Overview
glaiveai/Llama-3-8B-RAG-v1 is an 8 billion parameter model developed by Glaive, built upon the Llama-3 architecture. It has been specifically fine-tuned for Retrieval-Augmented Generation (RAG) tasks using the Glaive-RAG-v1 dataset. This model is designed to provide answers based on provided documents, with a strong emphasis on factual grounding and citation.
Key Capabilities
- Retrieval-Augmented Generation (RAG): Optimized to generate responses by leveraging information from external documents.
- Answer Modes: Supports two distinct answer modes:
- Grounded: Responds strictly with facts extracted from the provided documents.
- Mixed: Combines facts from documents with the model's internal knowledge.

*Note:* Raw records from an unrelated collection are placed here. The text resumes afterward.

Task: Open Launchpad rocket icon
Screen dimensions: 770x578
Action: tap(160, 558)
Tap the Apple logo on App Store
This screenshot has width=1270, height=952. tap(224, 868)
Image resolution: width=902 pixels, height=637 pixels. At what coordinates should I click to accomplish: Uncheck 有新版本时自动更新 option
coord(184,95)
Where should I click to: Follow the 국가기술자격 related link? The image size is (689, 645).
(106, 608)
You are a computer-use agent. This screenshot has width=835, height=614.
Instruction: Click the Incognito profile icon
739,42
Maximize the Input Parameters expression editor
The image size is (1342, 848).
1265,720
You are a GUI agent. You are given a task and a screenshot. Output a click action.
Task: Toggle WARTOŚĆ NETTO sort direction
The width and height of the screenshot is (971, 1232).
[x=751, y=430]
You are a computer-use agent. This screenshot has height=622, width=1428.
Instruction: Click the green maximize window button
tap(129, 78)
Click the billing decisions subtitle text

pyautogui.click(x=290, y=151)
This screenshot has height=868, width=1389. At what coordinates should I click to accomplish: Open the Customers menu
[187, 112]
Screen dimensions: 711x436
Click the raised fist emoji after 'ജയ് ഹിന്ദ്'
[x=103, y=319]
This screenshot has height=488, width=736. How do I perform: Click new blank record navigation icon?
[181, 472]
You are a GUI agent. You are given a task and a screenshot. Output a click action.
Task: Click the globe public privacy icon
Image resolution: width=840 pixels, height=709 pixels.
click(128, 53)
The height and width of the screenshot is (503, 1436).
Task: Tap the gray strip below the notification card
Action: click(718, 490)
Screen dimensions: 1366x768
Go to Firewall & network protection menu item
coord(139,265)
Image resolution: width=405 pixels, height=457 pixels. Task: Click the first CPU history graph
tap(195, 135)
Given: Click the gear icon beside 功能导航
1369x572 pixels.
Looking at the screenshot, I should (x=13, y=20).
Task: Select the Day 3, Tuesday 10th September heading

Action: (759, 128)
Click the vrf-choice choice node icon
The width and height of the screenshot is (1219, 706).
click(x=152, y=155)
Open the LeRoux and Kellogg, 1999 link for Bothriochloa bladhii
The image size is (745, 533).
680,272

- Citation Generation: Automatically generates citations, both at the beginning of the answer and inline within the text using
<co: doc_id></co> tags, linking information directly to its source document. - Structured Input: Designed to work with a specific input format, including document content, titles, and user queries, to ensure optimal performance.
Use Cases
This model is particularly well-suited for applications requiring accurate, verifiable, and source-attributable responses. Ideal scenarios include:
- Grounded Question Answering: Answering user queries based on a provided corpus of documents.
- Information Extraction: Extracting specific facts and details from texts with clear source attribution.
- Knowledge Base Interaction: Building conversational agents that can reference and cite information from a knowledge base.
Developers should adhere to the specified system prompt and document formatting to achieve the best results, as this aligns with the model's fine-tuning methodology.